AVAILABLE DATA:
*-*-*

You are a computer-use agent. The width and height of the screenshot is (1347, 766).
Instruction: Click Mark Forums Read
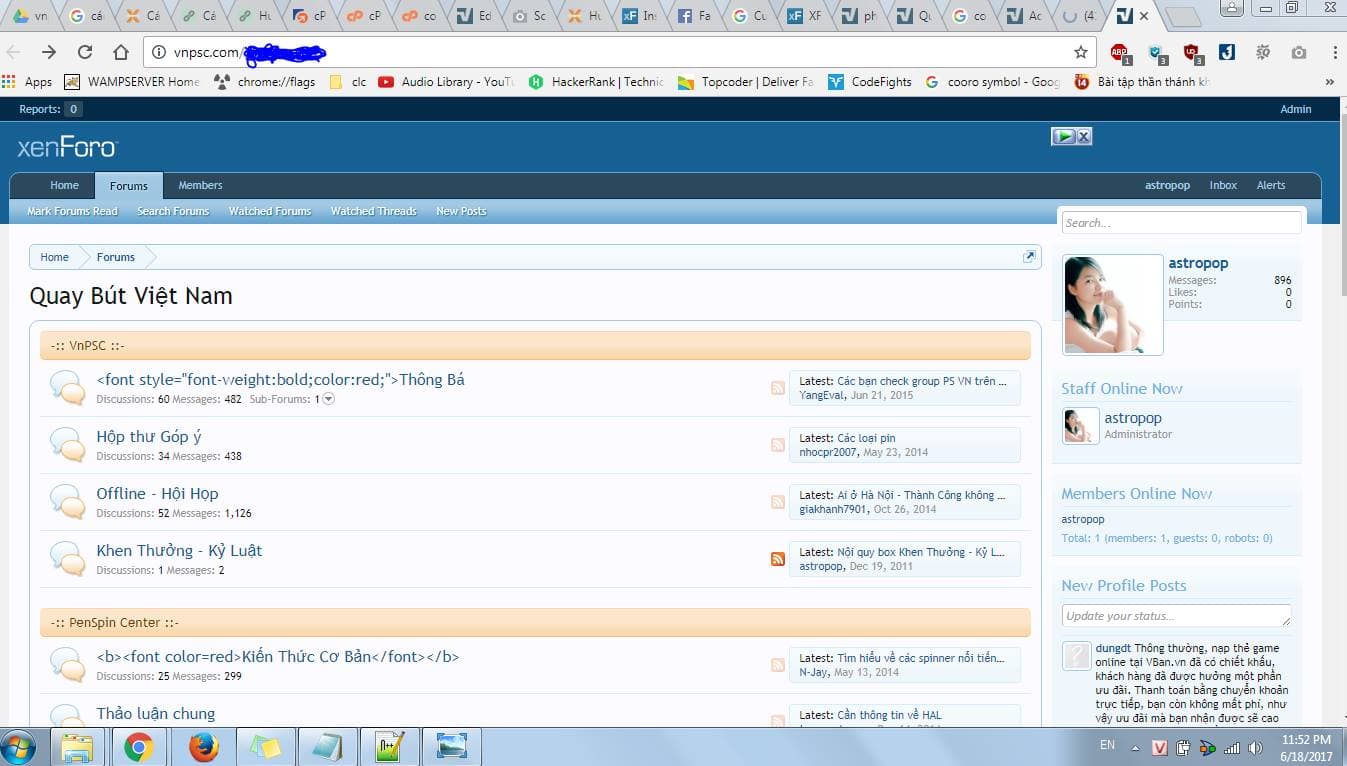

*-*-*

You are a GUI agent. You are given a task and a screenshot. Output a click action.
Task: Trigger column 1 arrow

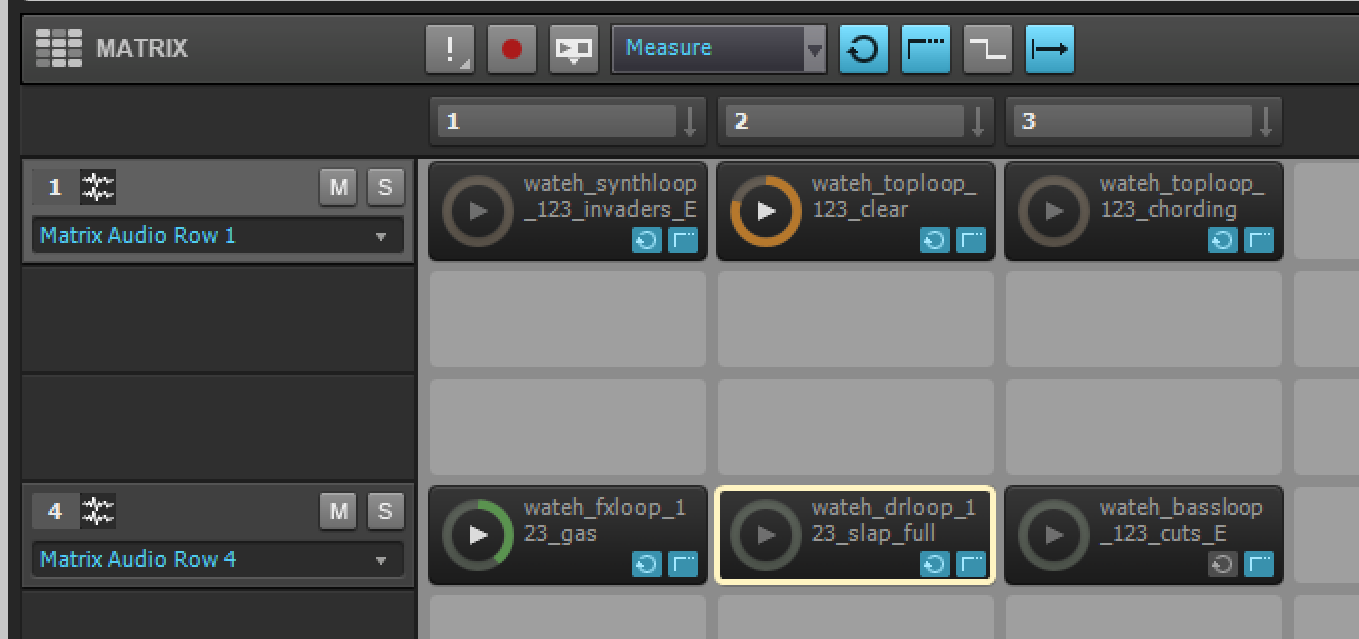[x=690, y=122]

*-*-*

PROBLEM TO SOLVE:
Each line in the listing above from the one containing "You are a computer-use" through the one containing "Instruction: Click Mark Forums Read" should be repeated exactly, and no other line.

THE COMPLETED TASK:
You are a computer-use agent. The width and height of the screenshot is (1347, 766).
Instruction: Click Mark Forums Read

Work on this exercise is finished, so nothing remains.